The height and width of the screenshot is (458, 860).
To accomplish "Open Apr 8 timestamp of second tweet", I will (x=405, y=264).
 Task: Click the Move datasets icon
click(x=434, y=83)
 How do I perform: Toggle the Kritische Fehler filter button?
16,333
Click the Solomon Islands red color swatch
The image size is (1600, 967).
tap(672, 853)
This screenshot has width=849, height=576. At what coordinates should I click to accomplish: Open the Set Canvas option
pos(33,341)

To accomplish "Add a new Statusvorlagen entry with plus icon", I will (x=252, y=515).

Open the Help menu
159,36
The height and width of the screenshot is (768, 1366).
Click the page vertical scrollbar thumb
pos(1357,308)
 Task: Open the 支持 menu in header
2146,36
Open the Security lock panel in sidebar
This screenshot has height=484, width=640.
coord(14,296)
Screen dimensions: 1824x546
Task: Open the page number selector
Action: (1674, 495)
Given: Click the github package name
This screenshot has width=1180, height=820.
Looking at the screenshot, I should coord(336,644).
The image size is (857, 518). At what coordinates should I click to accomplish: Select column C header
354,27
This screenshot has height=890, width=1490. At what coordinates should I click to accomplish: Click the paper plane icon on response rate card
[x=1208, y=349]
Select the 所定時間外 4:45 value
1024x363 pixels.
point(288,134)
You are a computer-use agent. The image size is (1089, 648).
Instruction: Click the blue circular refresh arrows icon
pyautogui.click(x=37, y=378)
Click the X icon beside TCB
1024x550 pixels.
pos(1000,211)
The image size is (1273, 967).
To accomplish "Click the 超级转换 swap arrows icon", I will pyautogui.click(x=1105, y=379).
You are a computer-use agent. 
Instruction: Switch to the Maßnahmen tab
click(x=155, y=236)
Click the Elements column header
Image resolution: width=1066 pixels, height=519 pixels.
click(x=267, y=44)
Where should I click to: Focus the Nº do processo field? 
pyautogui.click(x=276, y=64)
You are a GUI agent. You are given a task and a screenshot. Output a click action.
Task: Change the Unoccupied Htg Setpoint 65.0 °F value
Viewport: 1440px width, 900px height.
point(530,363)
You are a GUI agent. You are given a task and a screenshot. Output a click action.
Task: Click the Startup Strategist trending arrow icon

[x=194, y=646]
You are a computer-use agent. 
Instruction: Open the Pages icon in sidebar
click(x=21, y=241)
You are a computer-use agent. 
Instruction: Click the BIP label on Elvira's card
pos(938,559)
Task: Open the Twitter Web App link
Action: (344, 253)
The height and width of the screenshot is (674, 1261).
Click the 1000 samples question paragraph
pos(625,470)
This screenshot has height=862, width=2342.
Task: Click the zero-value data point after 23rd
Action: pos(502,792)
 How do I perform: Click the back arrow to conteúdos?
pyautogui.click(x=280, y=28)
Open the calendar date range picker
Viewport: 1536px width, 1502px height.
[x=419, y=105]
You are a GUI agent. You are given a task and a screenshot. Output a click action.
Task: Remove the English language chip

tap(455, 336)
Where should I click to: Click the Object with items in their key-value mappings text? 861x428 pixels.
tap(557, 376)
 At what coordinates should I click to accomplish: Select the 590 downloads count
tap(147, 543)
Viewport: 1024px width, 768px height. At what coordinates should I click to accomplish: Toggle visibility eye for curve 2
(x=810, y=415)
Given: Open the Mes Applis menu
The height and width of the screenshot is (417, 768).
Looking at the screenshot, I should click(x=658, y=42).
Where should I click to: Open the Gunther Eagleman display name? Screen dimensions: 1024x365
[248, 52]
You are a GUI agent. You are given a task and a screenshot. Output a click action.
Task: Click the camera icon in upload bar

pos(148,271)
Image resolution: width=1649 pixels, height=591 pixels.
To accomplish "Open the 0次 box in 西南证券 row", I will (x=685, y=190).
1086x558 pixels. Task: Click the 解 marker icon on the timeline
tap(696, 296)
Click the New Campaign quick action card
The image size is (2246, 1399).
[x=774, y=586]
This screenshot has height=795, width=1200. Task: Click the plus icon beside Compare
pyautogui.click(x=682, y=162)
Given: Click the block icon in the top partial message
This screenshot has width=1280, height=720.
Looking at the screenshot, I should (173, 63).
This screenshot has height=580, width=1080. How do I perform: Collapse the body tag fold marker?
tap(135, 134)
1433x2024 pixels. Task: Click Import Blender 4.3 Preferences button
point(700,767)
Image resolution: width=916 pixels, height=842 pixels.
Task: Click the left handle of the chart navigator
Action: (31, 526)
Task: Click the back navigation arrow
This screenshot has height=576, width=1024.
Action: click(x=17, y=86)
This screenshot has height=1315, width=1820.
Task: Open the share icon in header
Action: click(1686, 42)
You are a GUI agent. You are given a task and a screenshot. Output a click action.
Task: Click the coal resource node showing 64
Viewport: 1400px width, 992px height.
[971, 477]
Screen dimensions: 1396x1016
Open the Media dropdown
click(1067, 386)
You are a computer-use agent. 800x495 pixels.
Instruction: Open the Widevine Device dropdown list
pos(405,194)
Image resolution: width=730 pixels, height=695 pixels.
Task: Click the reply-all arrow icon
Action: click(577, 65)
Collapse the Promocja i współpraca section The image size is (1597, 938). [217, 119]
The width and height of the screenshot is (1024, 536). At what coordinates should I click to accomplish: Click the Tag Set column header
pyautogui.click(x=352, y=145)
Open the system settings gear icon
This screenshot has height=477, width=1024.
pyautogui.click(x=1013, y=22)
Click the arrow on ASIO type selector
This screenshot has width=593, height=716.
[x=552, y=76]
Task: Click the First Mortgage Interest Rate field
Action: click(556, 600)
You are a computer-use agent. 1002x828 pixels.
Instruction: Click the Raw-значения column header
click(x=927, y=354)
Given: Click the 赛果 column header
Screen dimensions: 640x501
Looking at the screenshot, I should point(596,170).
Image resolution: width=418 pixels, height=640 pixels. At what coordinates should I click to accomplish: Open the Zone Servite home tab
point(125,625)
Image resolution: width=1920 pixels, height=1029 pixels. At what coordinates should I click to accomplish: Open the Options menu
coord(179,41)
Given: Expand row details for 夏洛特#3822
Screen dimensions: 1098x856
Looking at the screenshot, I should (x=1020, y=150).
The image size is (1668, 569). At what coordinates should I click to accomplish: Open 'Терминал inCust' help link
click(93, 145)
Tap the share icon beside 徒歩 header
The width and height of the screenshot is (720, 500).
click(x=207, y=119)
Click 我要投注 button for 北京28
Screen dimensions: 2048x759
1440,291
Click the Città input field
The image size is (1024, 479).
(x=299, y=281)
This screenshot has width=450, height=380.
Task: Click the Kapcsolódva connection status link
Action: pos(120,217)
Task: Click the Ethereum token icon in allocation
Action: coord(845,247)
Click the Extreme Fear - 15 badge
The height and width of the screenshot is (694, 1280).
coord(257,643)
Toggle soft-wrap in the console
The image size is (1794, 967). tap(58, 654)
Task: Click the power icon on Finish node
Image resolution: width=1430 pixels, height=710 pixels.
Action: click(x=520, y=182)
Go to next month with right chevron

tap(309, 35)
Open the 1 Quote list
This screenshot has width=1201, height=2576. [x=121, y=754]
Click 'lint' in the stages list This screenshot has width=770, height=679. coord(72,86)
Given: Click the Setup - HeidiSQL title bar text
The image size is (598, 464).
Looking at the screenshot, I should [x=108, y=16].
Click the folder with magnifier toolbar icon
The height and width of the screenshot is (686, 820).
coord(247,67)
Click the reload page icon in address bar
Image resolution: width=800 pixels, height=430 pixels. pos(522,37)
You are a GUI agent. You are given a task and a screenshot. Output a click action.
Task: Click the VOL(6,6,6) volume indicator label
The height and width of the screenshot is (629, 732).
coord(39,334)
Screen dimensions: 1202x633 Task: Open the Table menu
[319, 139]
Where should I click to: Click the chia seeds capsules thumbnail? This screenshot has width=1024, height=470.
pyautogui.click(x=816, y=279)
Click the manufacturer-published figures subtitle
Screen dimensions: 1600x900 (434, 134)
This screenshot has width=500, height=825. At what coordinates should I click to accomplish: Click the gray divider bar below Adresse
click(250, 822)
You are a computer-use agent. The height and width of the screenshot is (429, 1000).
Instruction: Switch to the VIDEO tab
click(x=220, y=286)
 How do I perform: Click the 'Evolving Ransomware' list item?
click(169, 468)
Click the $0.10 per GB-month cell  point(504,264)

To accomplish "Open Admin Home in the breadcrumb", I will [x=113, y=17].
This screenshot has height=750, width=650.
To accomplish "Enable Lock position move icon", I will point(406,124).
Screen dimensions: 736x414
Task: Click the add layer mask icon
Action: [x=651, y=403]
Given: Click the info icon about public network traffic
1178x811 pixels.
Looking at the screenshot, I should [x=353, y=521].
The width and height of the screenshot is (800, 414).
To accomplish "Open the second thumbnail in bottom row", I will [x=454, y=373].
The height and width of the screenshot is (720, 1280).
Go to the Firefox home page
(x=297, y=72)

**Your assignment:** Each line in the data that holds the string "second" should be found and copied.

**Result for this task:**
To accomplish "Open Apr 8 timestamp of second tweet", I will (x=405, y=264).
To accomplish "Open the second thumbnail in bottom row", I will [x=454, y=373].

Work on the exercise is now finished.